In a land of delightful acronyms, it is no wonder why some people go for the first one in the buying funnel - cost per install or CPI to those who use it A LOT!

It is a common situation but education is important because CPI is not the be-all metric you think it is, or what you want it to be.

Here's why...

Cost per install is the cost associated when a user downloads your app and opens it for the first time. It only counts when the app is opened because this is the first time the user's information can be captured by whatever software development kits (SDKs) you have within your app. Be it Facebook, Google or any other tracking and analytics partner. Only the app stores can track a triggered download before it is opened, the trouble is they can't track any further.

CPIs are the first in what can be a long line of cost associated metrics: CPI, CPR, CPATC, CPP, CPA - top points for identifying them all!

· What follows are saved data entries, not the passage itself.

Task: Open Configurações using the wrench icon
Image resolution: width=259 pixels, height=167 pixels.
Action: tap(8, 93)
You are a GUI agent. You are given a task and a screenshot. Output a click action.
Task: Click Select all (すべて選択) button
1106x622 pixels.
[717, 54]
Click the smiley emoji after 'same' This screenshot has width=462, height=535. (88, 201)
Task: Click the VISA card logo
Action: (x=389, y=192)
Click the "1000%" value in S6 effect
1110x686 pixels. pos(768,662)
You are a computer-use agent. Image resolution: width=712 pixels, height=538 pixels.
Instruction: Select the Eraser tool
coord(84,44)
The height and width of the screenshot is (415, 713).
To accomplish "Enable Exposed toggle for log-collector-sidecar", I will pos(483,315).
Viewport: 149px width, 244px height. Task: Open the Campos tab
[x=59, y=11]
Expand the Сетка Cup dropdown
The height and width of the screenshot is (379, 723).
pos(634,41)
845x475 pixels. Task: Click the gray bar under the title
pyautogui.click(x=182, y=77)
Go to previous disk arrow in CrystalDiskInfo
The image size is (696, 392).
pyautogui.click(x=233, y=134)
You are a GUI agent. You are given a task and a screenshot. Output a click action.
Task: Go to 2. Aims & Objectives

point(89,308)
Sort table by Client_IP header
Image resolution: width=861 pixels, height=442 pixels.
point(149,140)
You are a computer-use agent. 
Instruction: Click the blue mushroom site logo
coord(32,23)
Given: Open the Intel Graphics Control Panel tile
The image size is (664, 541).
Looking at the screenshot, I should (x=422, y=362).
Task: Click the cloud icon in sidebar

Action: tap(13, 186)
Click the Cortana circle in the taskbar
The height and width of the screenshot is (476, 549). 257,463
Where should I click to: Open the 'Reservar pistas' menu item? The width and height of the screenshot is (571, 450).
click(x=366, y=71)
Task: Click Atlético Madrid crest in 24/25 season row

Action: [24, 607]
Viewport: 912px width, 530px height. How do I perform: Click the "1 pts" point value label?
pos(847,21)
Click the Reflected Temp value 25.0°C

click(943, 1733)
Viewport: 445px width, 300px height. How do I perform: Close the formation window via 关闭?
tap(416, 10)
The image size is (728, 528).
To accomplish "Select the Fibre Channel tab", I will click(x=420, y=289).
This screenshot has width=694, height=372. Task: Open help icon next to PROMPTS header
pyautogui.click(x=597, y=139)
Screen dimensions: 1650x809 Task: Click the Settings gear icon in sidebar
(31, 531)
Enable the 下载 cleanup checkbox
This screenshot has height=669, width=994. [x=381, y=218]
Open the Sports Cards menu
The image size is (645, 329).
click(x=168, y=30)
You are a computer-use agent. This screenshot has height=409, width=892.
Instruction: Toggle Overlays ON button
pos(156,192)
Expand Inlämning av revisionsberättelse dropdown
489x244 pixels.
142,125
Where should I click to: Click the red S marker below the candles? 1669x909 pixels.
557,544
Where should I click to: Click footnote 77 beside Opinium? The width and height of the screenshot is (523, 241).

What's more, is CPI is a purely volume-based metric and not a volume that really defines much because volume at the top of the funnel does not always correlate to a lot of volume at the bottom of the funnel.

When, and if, you tell a marketer, be it an agency, freelancer, or internal padawan that you want to get the highest number of downloads for the cheapest cost, you are neglecting the thing that really matters to you: user value.

Let's say you have an eCommerce app and you are driving people to buy products. If you drive 10,000 downloads are they providing you with any value at all except for numbers on a screen that you can report to stakeholders and investors? Nope!

The mindset shift is easy because if you all of a sudden change it to wanting 10,000 purchasers then you can assign a lifetime value (LTV) and work out your maximum cost per purchase metric.

If the average user is going to give you £50 then you want £500,000 in revenue. Let's say you have a blanket profit margin of 40% then you can afford to pay up to £20 per user to generate that revenue. However, that is breaking even and anything below that cost per purchase/acquisition (CPP/A) is going to be money in your pocket.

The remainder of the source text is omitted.